Oleh:
Fahrurrozi[1]
ABSTRAK
Konflik antarumat beragama
atau Konflik kemanusiaan yang terjadi di tengah-tengah komunitas masyarakat
akhir-akhir ini telah mendorong berkembangnya dialog di tahan air secara
intensif dan konstruktif. Hal ini bisa dilihat dari meningkatnya komunikasi
antartokoh-tokoh dari berbagai latar belakang agama serta tumbuh kembangnya
berbagai lembaga maupun aktivitas yang mempromosikan dialog, toleransi dan
pluralisme.

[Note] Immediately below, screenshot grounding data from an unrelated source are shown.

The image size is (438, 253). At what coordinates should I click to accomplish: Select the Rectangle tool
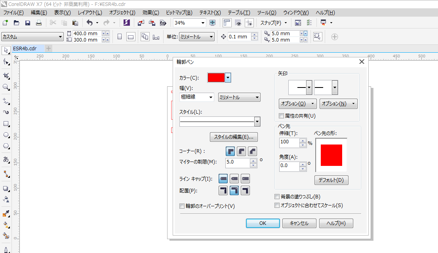coord(6,124)
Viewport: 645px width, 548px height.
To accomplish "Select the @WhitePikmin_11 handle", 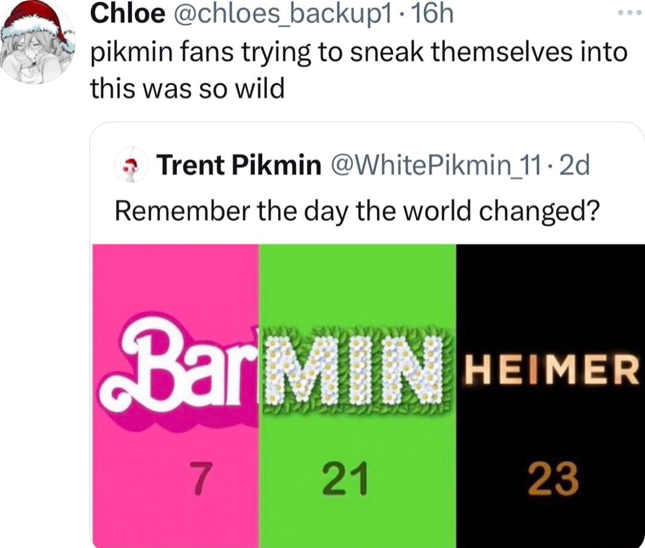I will 431,165.
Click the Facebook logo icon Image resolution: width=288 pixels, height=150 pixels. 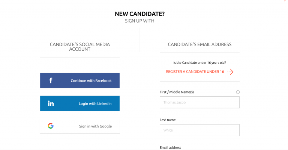pyautogui.click(x=51, y=81)
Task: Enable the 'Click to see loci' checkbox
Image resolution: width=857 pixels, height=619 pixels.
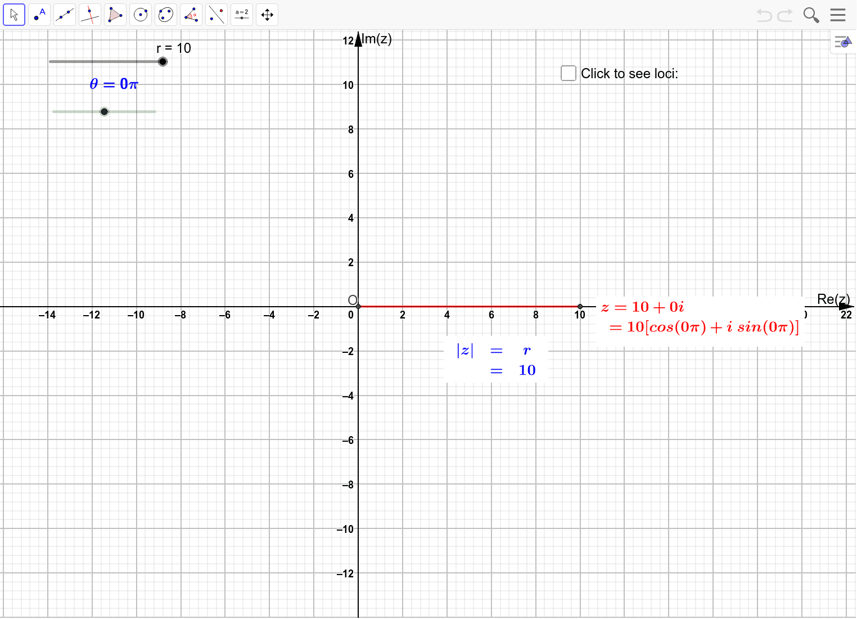Action: click(568, 73)

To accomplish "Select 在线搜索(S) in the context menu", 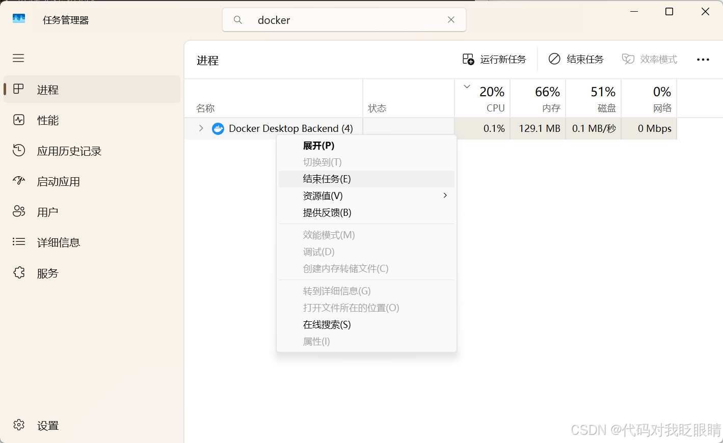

Wacana-wacana
tersebut menyeruak dalam diskusi, seminar maupun debat publik. Gejala ini
memiliki arti penting bagi peningkatan kerukunan antara umat beragama, meski
intoleransi serta pertentangan atas nama agama masih terus terjadi dengan
tingkat intensitas yang lebih rendah. Secara teoritik dapat dikatakan bahwa
konflik antarumat beragama secara otomatis akan mendorong prakarsa-prakarsa
dialog. Aktivitas dialog kemudian akan meredakan pertentangan. Karenanya
pertentangan yang masih terus
terjadi di tengah berlangsungnya dialog, menimbulkan
pertanyaan soal efektivitas dialog yang digelar serta faktor apa yang
sesungguhnya menjadi penghambatnya. Secara
sosiologis, iman, islam dan ihsan dapat diibaratkan sebagai tahapan-tahapan
perkembangan kebudayaan relijiusitas masyarakat Islam. Iman merupakan fase
teologisnya, Islam adalah fase historisnya, sementara Ihsan merupakan tahapan
kebudayaan yang lebih kosmopolit. Agenda ke depan adalah objektifikasi epistemologi ihsan sebagai konstruk baru
kehidupan umat Islam dalam realitas baru yang lebih kompleks. Baik teologi
relasional maupun Ihsan sesungguhnya dapat menjadi landasan yang kuat bagi
pengembangan etika dialog di kemudian hari. Untuk
memperkaya analisa di atas, perlu
dilihat sisi etika dialog dan komunikasi dialogis dalam perspektif
sosiologi komunikasi untuk membuka tabir terhadap persoalan dialog dan etika
dialog di tengah-tengah konflik yang terjadi.